Legislation to eliminate the Container Freight Charge (CFC) has been approved by the New York Senate Corporations, Authorities, and Commissions Committee Feb. 2, 2015. The bill, SB 2648, has been referred to the senate finance committee, according to an announcement from Maersk Line. This legistlation has also been introduced in the New York State Assembly, A 2070.
In 2014, New Jersey Governor Chris Christie signed S2747/A4170 into law to eliminate the Port of New York & New Jersey (PANYNJ) cargo facility fee, Maersk Line reported. The CFC port fees will remain until New York’s legislative bodies vote, as New Jersey did last year, to eliminate these added costs.
The Port Authority of PANY/NJ is the only port in the U.S. to impose a cargo facility charge on all containers, including empties, according to Maersk Line. A $4.95 is charged for 20-foot containers, $9.90 for 40-foot containers, and $1.11 per unit for vehicle cargo. The Port of NY/NJ is the most expensive port in the U.S. to process a container. These fees drive the cost of using the port even higher, Maersk Line noted.
As reported by Kevin Lyons, Ph.D., Rutgers Business School, Center for Supply Chain Management and Marketing Sciences, most consumers throughout and at the end of the supply chain would never know anything about the CFC but it could affect their bottom-line. The New York metropolitan area has many manufacturers that strive to be globally competitive. The ability to export products is directly impacted by shipping costs, CFC is an added cost. In addition, employment and economic growth is affected by these added charges.
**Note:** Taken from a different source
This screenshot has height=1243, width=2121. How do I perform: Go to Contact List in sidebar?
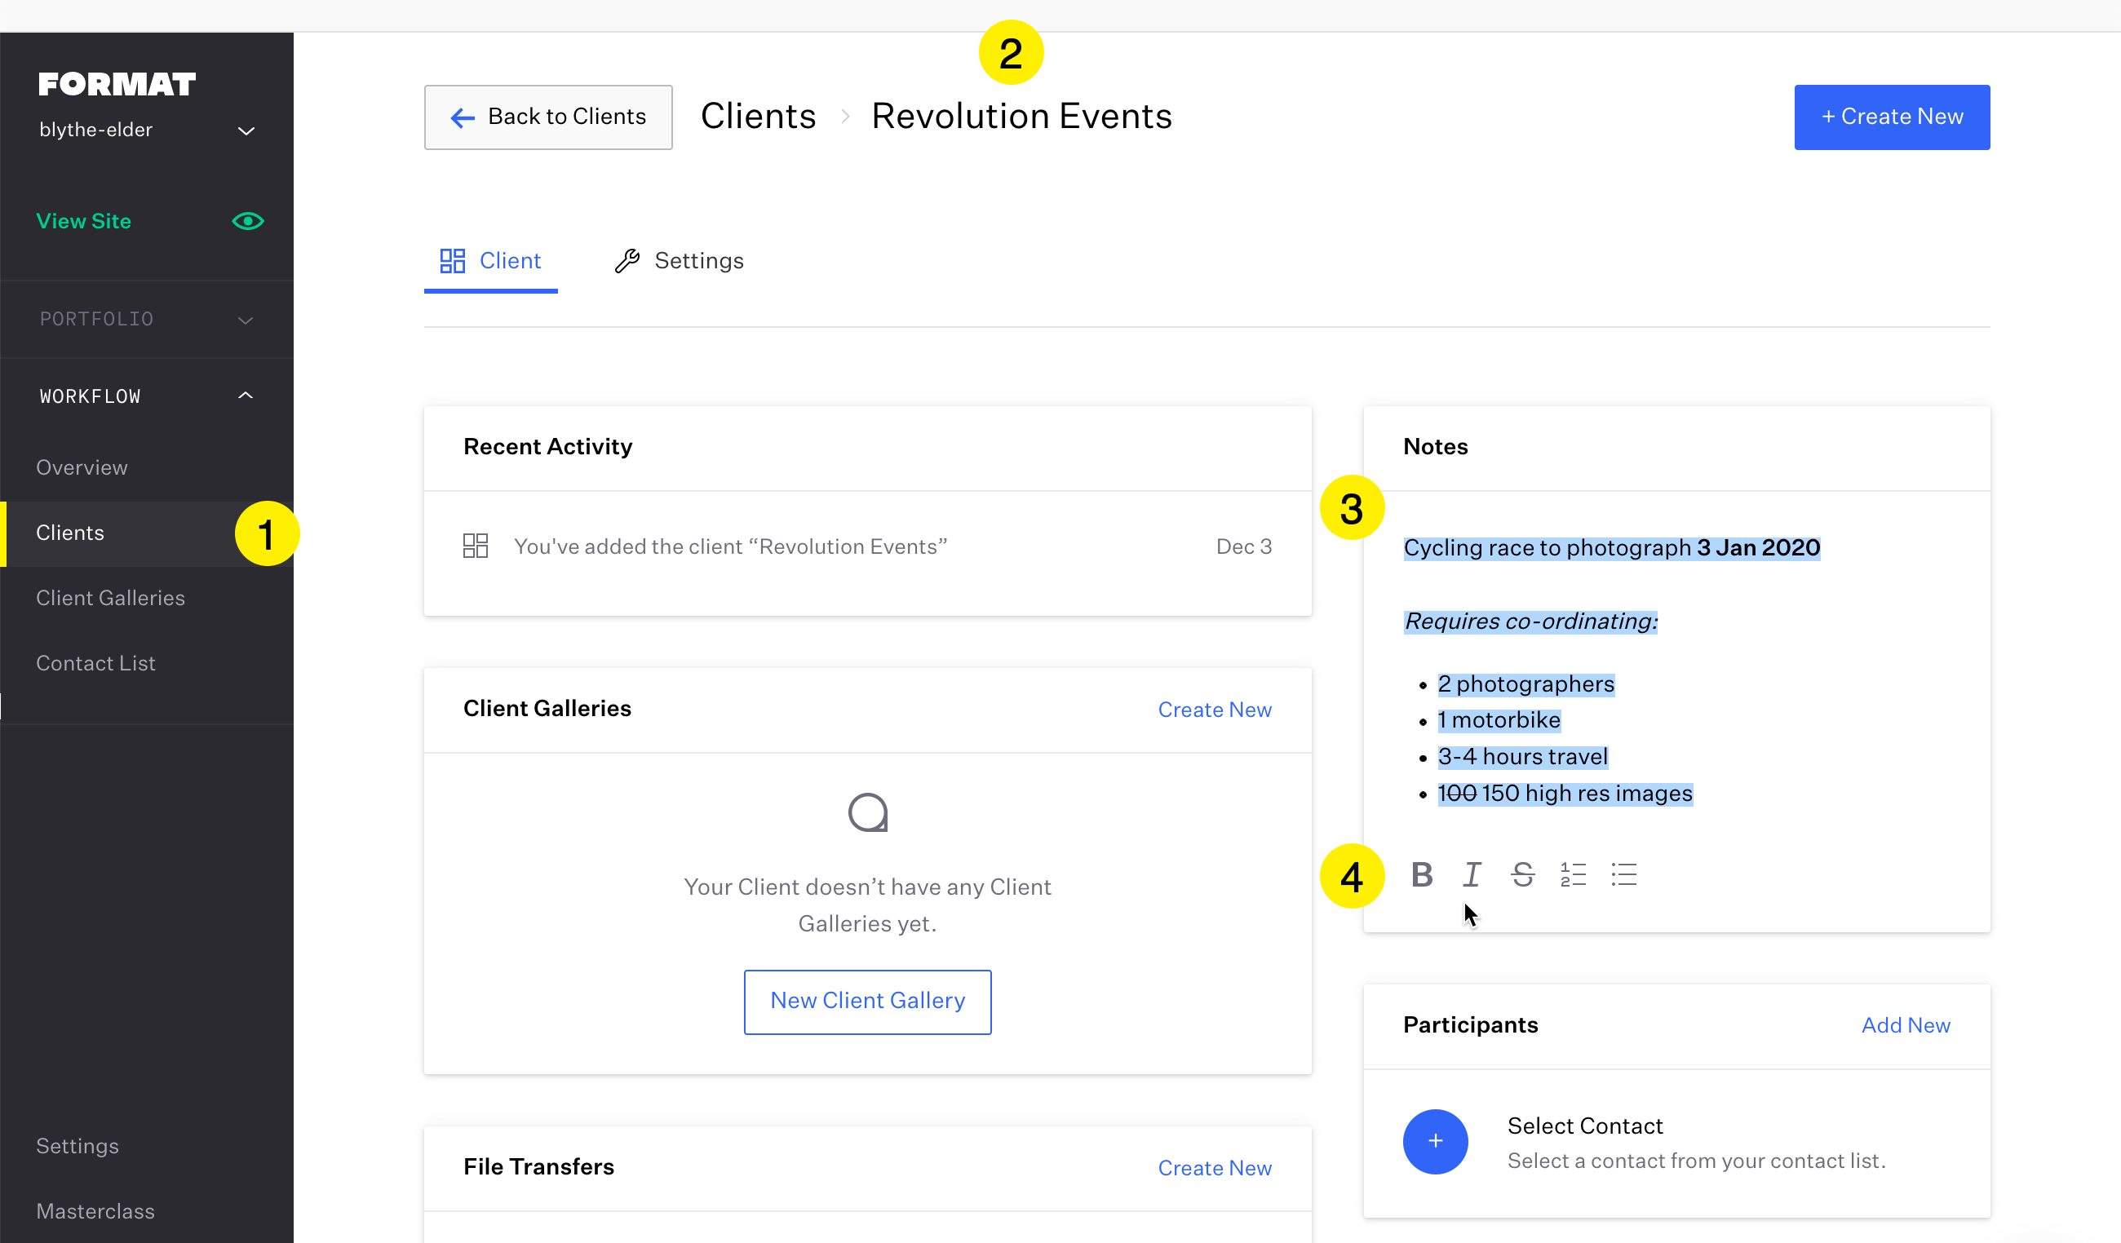96,663
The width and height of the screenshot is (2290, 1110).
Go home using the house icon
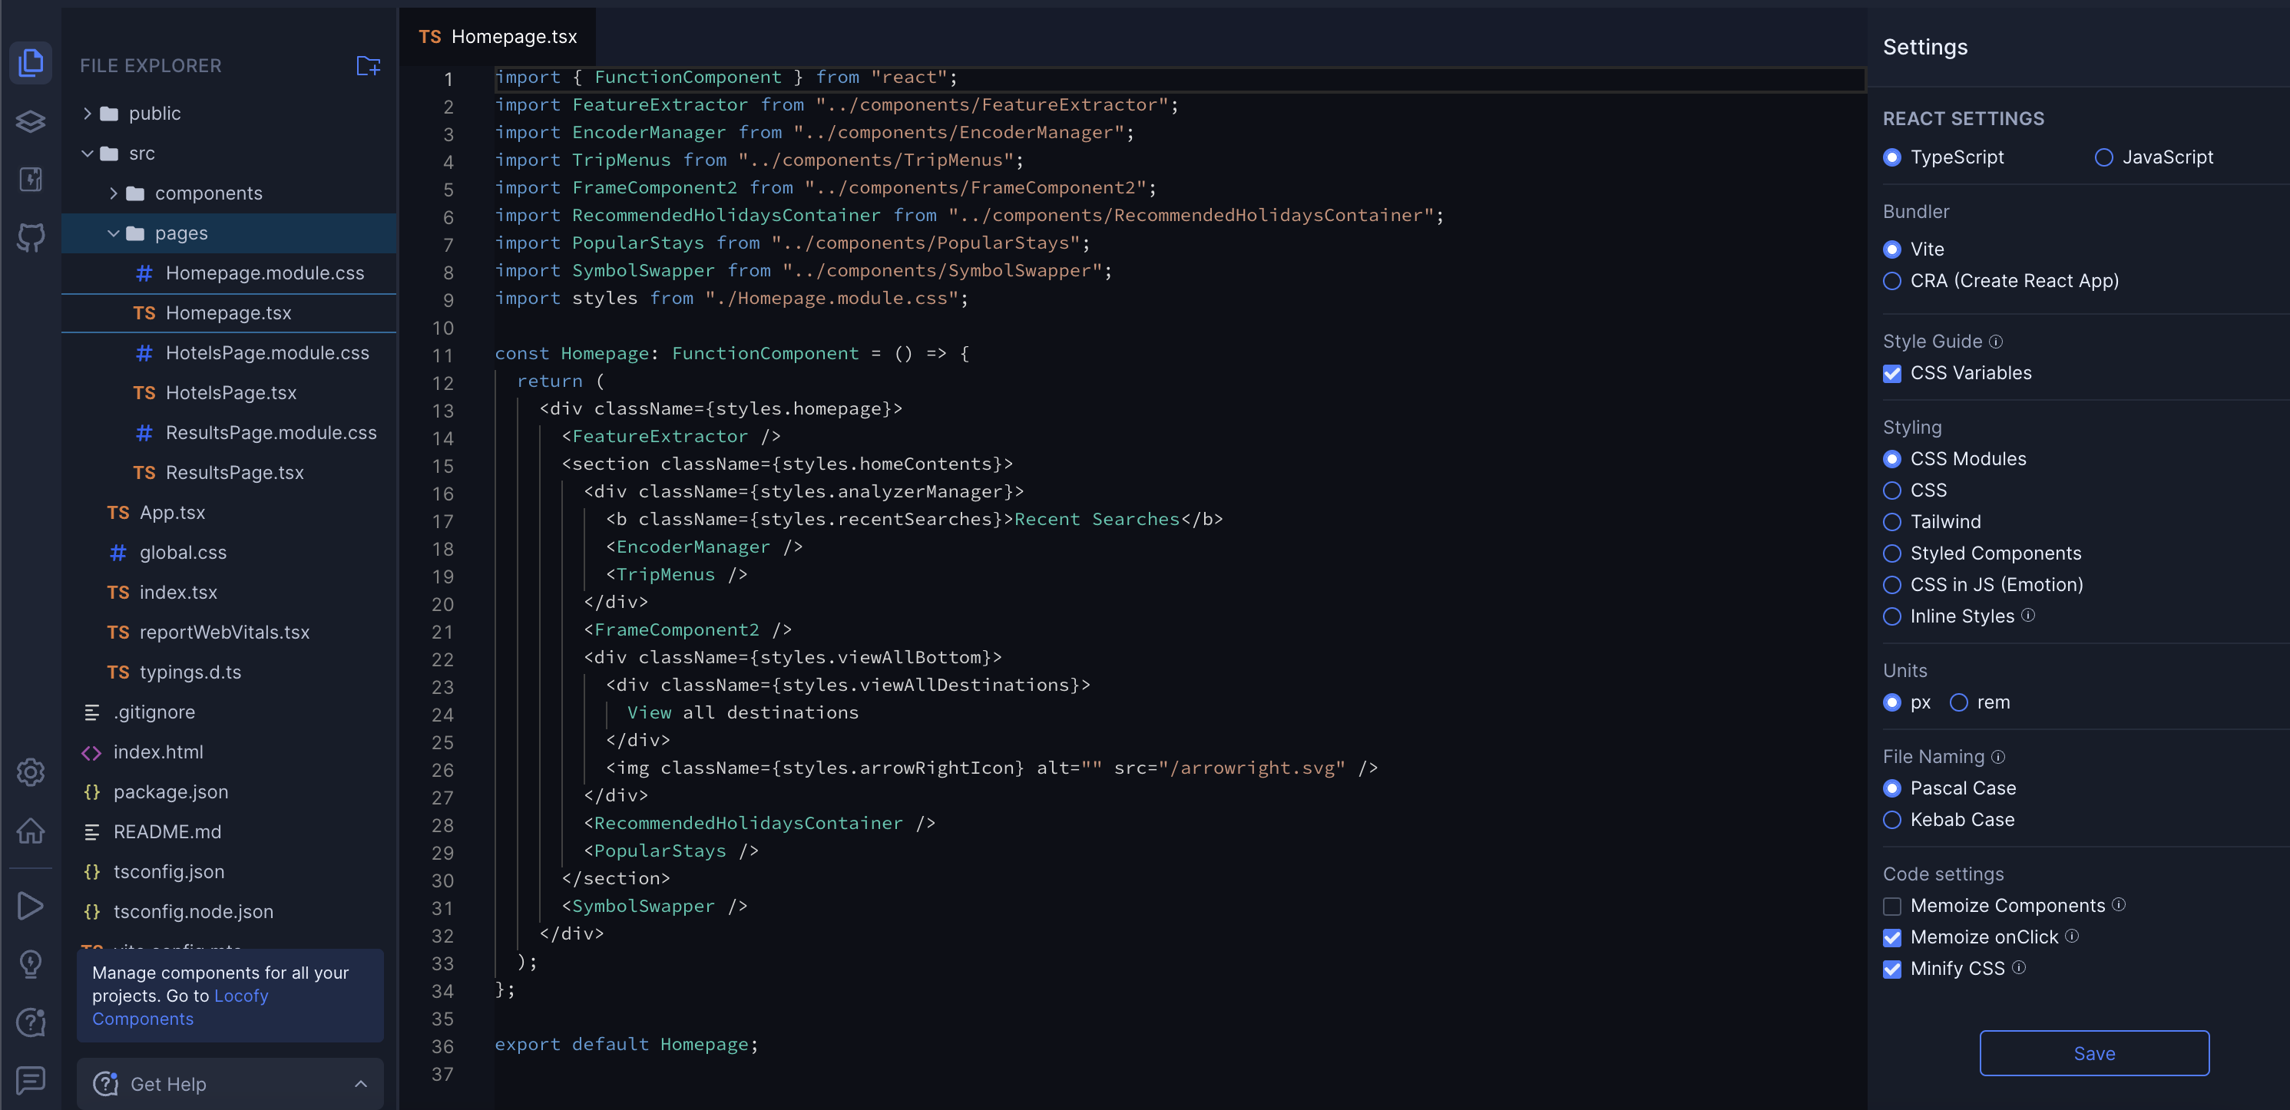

"This fee is costing ocean carriers $30 million a year which exacerbates the extremely challenging financial environment ocean carriers have faced in recent years. Only three carriers have made a profit the last couple of years. We are optimistic that the NY State Senate and Assembly will recognize how critical removing these fees are to local businesses, the economy and the maritime industry as a whole," said Timothy Simpson, Maersk Line, director of marketing and communications for North America.